What's needed is to: replace use of the Blizzard protocol inside the Blizzard API implementation with WS equivalents. Also, figure out how to make ws work together with socket.io -- they both will attempt to handle http.Server upgrade events.

Fallback Solution: Write a better Blizzard protocol parser

It's possible to get much faster throughput for Blizzard by writing a better parser. I would prefer to replace the protocol all together with WebSocket, but if that's not possible, we can still improve performance by writing a better parser against the Blizzard protocol spec.

Non-Solutions

These solutions were discarded because they failed to meet Yeti's RPC goals stated earlier.

Solution A: HTTP Server on both sides

The first option explored was creating an HTTP server on the client. Making separate requests back and forth for bi-directional transfer imposes a high cost on the implementation and for speed. You would also need to open a firewall hole.

Solution B: dnode, hook.io

The second option explored was using dnode or hook.io to open a bi-directional communication channel. Hook.io was ruled out because of it's poor support for one-to-many connections and poor performance at high load.

Hook.io is built on dnode. The dnode project is more promising, but also has shortcomings:

  • Poor handling of errors. If the port specified is an HTTP server instead of a DNode server, no error is emitted.
  • No support for streaming data.
  • JSON serialization of test files, including images, is not needed.

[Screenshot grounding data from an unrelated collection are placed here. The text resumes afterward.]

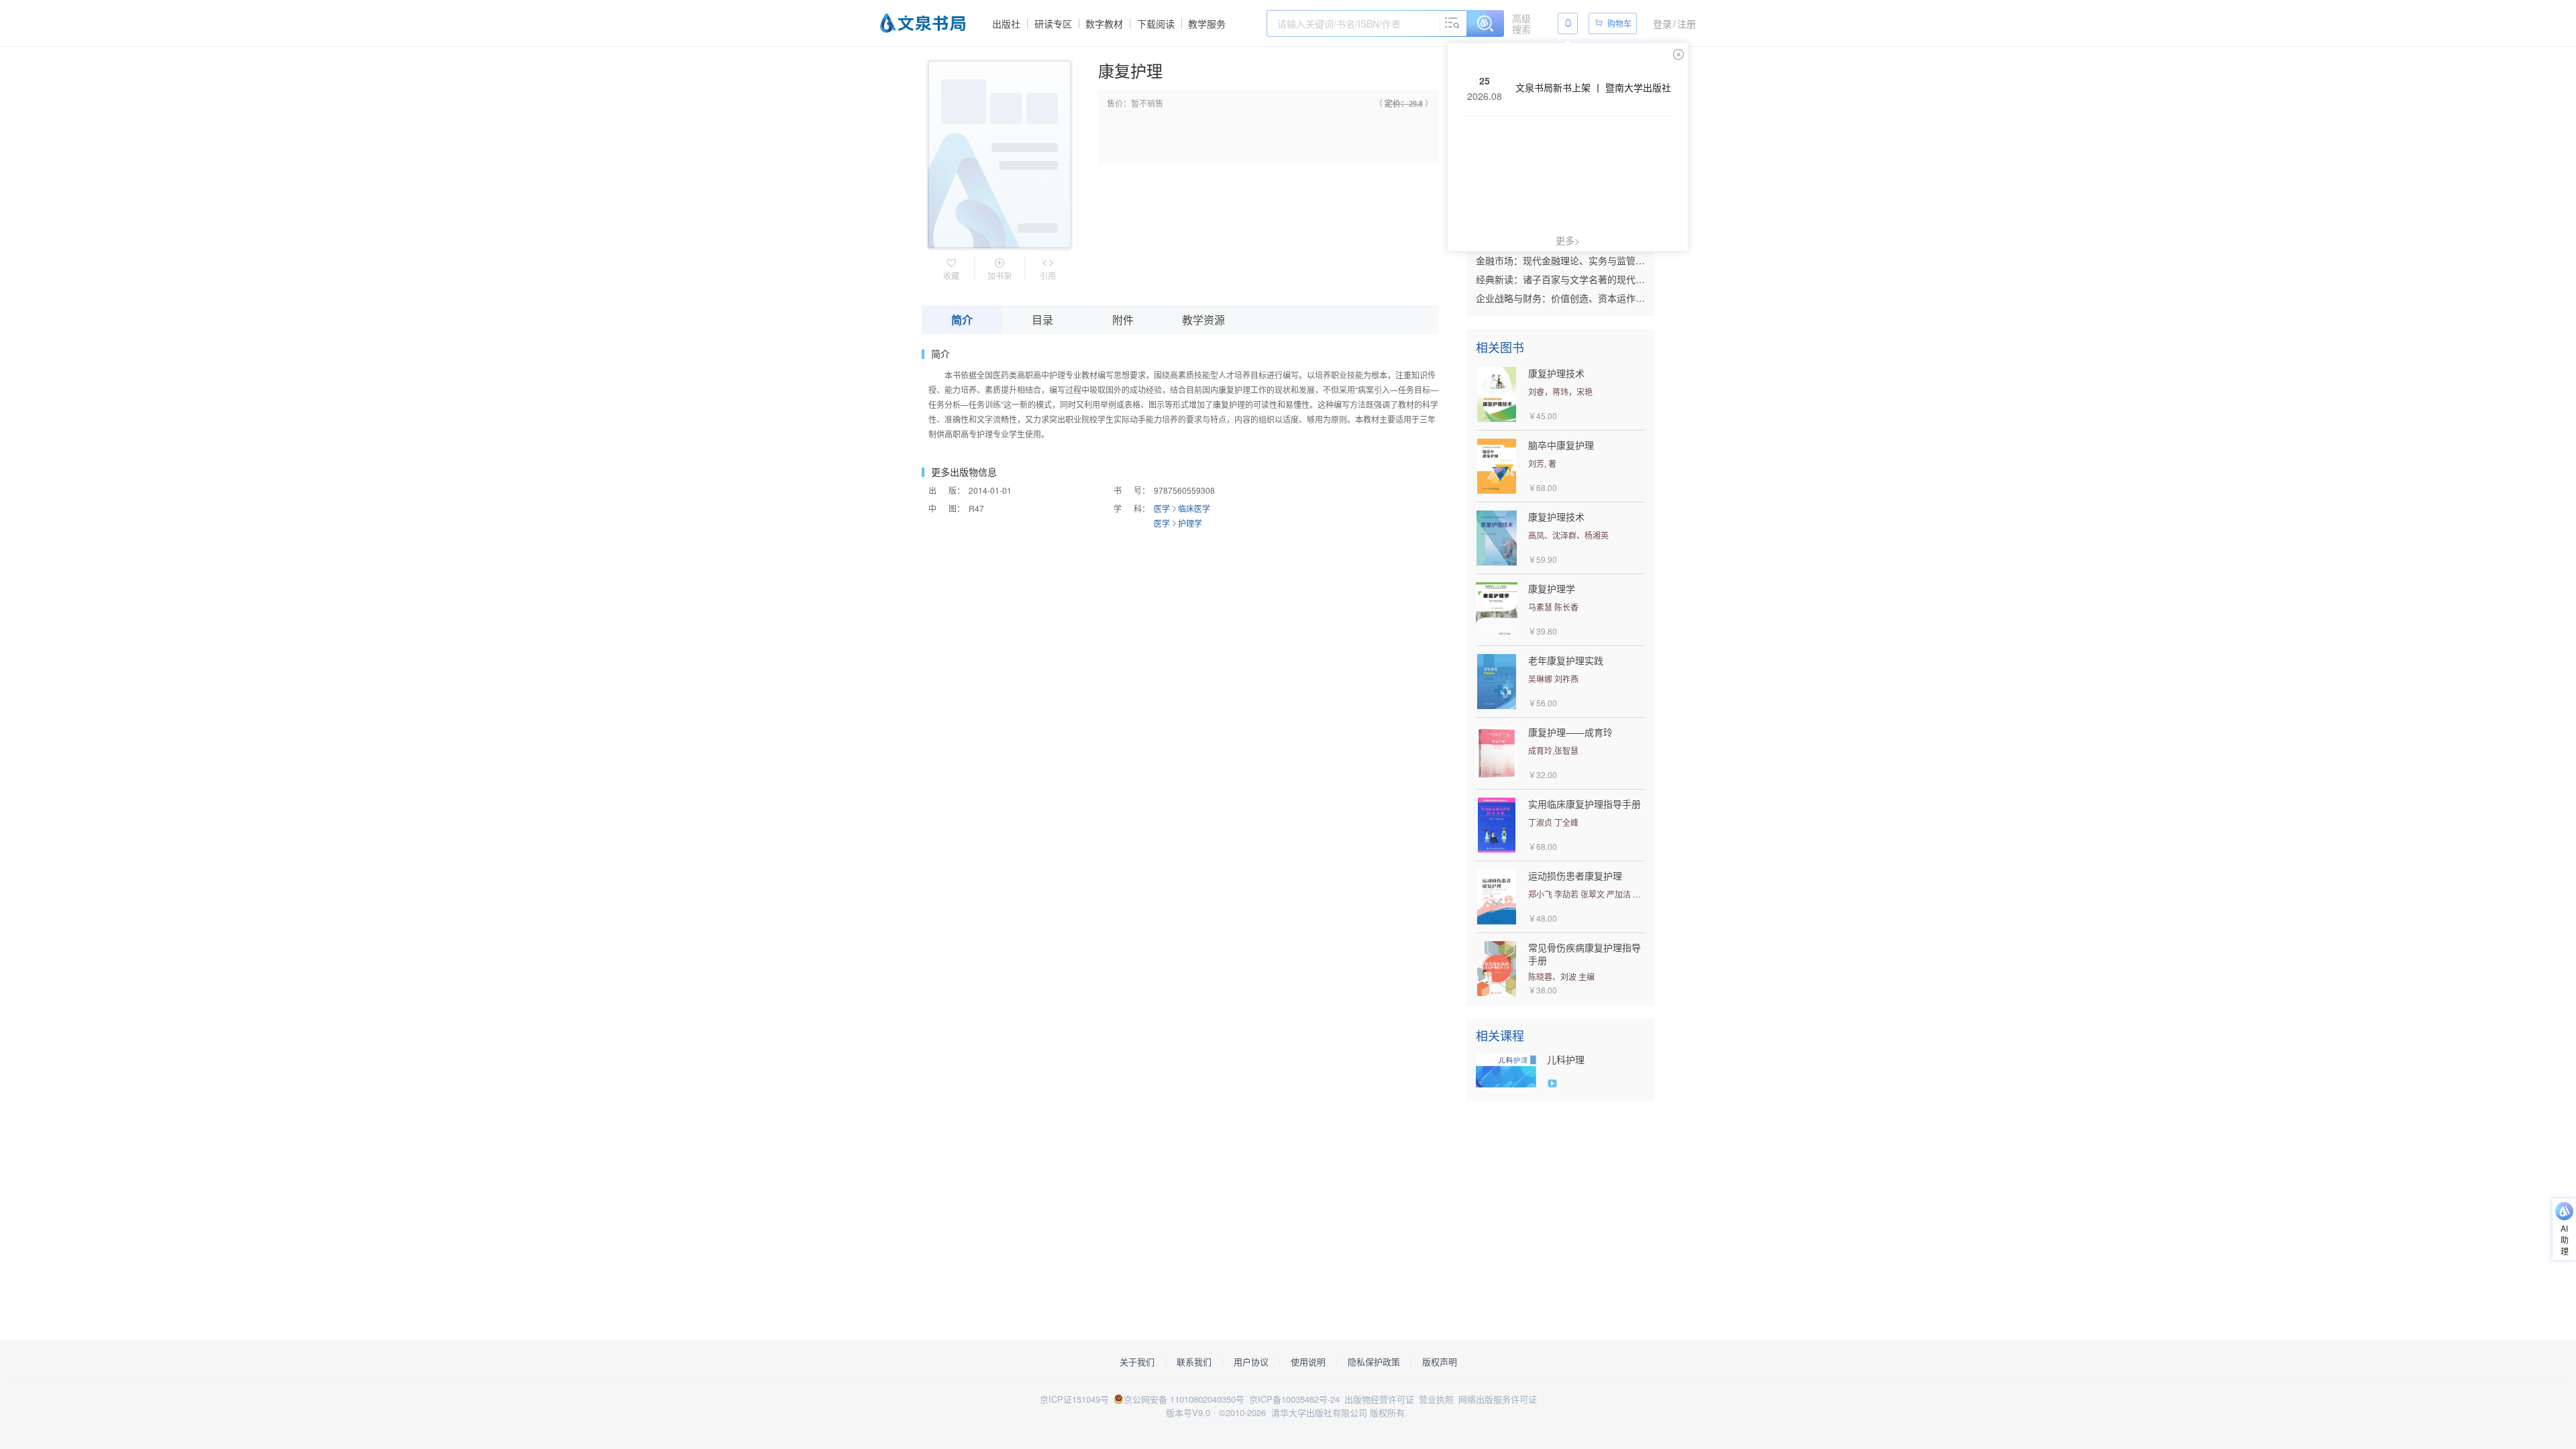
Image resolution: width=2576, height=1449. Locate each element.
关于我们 (1137, 1362)
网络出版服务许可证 (1497, 1399)
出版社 (1006, 23)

Solution C: Implement BERT-RPC

The third option explored was a system like GitHub's BERT-RPC. Using it here isn't possible because:

  • Asynchronous RPC requests require an out-of-band callback socket connection, meaning the client has to open a server port.
  • The reference implementation of BERT-RPC for Node.js is very old and does not take advantage of Node's Buffer APIs, a must for a binary protocol.

Modernizing BERT-RPC's reference implementation is a bit overkill. BERT introduces many data types that are unnecessary for JS-to-JS RPC.